Records to use:

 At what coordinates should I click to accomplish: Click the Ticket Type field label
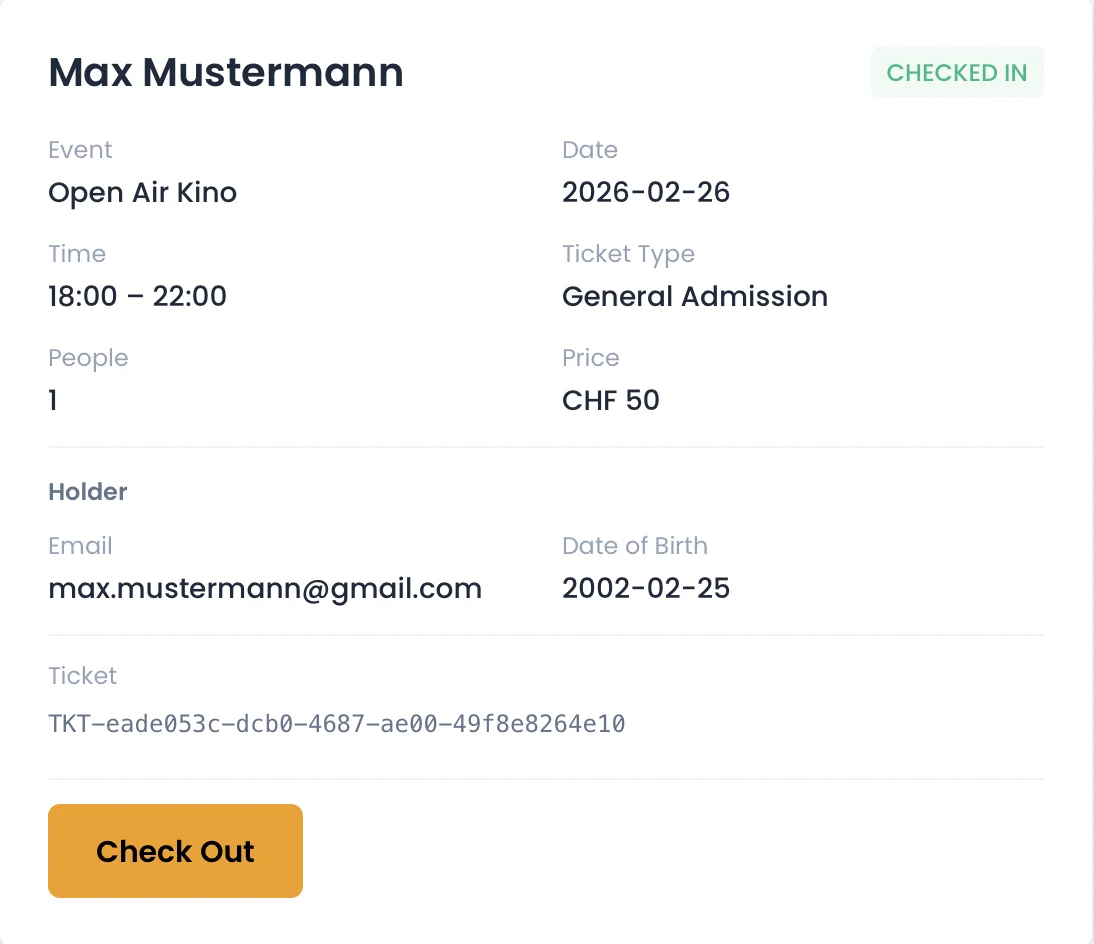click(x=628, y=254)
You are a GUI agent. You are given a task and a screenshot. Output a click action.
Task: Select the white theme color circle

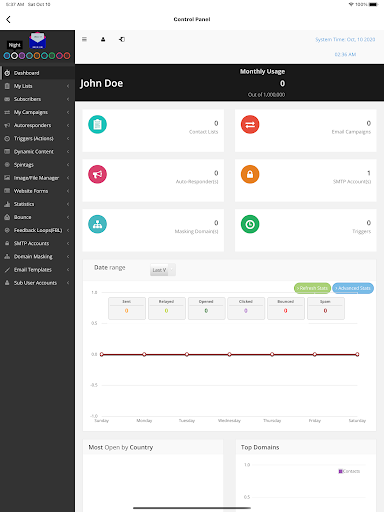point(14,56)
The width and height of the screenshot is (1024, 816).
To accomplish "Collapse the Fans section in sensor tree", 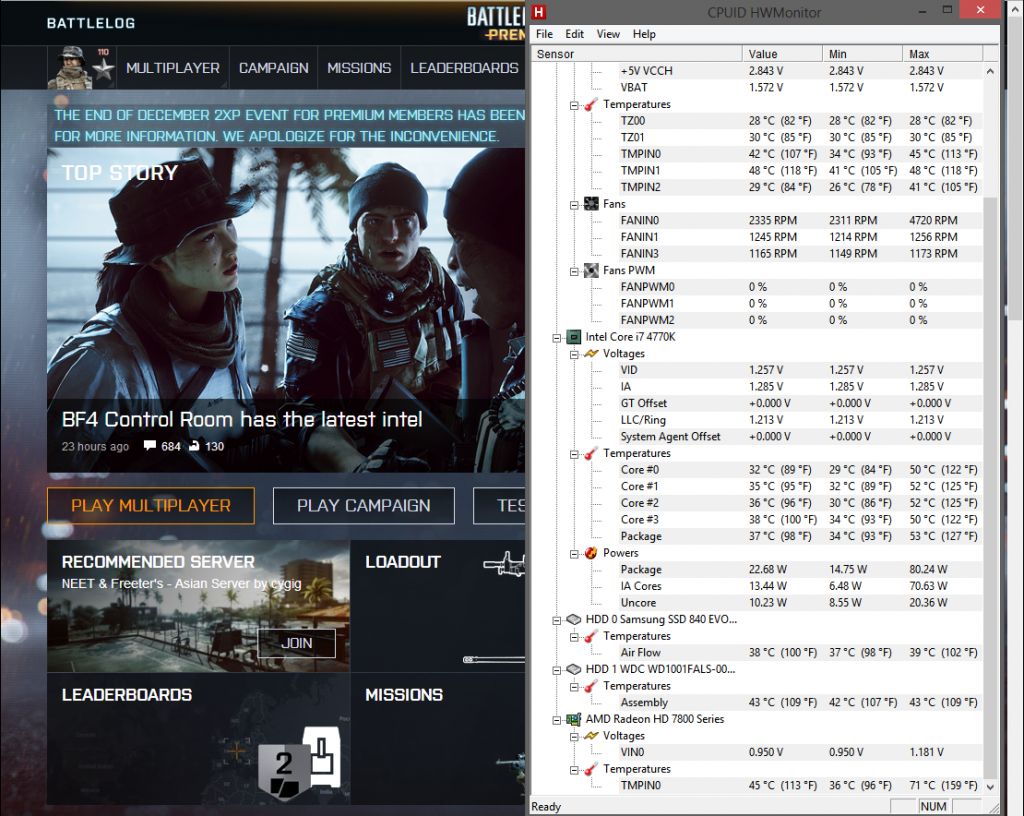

What the exercise asks: All of the data is to be returned exactly, with no pictures included.

Answer for the task:
 At what coordinates should I click to accomplish: Click the Ticket Type field label
click(x=628, y=254)
You are a GUI agent. You are given a task and a screenshot. Output a click action.
Task: Select the white theme color circle

point(14,56)
The width and height of the screenshot is (1024, 816).
To accomplish "Collapse the Fans section in sensor tree", 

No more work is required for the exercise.